Con soddisfazione, noi di Campi a Sinistra accogliamo la notizia delle sanzioni imposte dal Regno Unito ai ministri israeliani Itamar Ben-Gvir e Bezalel Smotrich. Un passo che rappresenta una presa di posizione netta contro le derive estremiste e la palese violazione dei diritti umani ai danni del popolo palestinese.
Il ministro degli Esteri britannico David Lammy ha dichiarato che i due esponenti del governo Netanyahu hanno “incitato alla violenza estremista” e promosso “gravi abusi dei diritti umani dei palestinesi”. Di conseguenza, il Regno Unito ha deciso di congelare i loro beni e imporre un divieto di viaggio sul proprio territorio. Una misura che potrebbe presto essere seguita da altri Paesi, tra cui Australia, Canada, Nuova Zelanda e Norvegia.
Campi a Sinistra vede in questa azione un segnale importante di giustizia internazionale, soprattutto in un contesto dove dichiarazioni pubbliche come “Gaza sarà completamente distrutta” (Smotrich) o l’appello al trasferimento permanente dei palestinesi (Ben-Gvir) hanno scatenato l’indignazione globale.
Ancora più grave è l’episodio recente del sequestro da parte dell’esercito israeliano della Freedom Flotilla, nave carica di aiuti umanitari destinati a Gaza.
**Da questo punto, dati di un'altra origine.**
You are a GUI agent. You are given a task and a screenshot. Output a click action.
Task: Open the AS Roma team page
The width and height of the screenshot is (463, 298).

Un atto che non solo ostacola la solidarietà internazionale, ma rappresenta una violazione dei più basilari principi umanitari. Impedire l’arrivo di cibo, medicine e assistenza a una popolazione già stremata equivale a infliggere sofferenza deliberata e sistematica. Campi a Sinistra condanna con forza questo atto di pirateria umanitaria.
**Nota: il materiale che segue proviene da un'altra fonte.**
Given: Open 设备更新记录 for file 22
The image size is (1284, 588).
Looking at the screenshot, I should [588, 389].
Il governo britannico ha inoltre espresso forte preoccupazione per la crescente violenza in Cisgiordania, dove si registra un aumento di intimidazioni da parte dei coloni israeliani. “La retorica estremista che sostiene il trasferimento forzato dei palestinesi e la creazione di nuovi insediamenti israeliani è spaventosa e pericolosa”, si legge nella dichiarazione ufficiale.
Campi a Sinistra si schiera apertamente con il popolo palestinese, condannando ogni forma di occupazione e sopruso. La nostra lotta è anche culturale e informativa: denunciare, far conoscere e sostenere la giustizia sono azioni imprescindibili per costruire una coscienza collettiva fondata sui diritti e sulla pace.
Ricordiamo che le azioni di Ben-Gvir e Smotrich sono oggetto di attenzione anche da parte della Corte Penale Internazionale, dove era in preparazione una richiesta di arresto prima dell’autosospensione del procuratore generale Karim Khan.
Infine, la politica degli insediamenti – dichiarata illegale dal diritto internazionale – continua a essere uno degli ostacoli principali a qualsiasi soluzione pacifica. Campi a Sinistra ribadisce con forza il suo no all’occupazione e al colonialismo, e continuerà a denunciare ogni atto che minaccia la sopravvivenza del popolo palestinese.
Sostenere la giustizia è un dovere. Dire la verità è un atto politico. Stare con la Palestina è scegliere da che parte stare nella storia.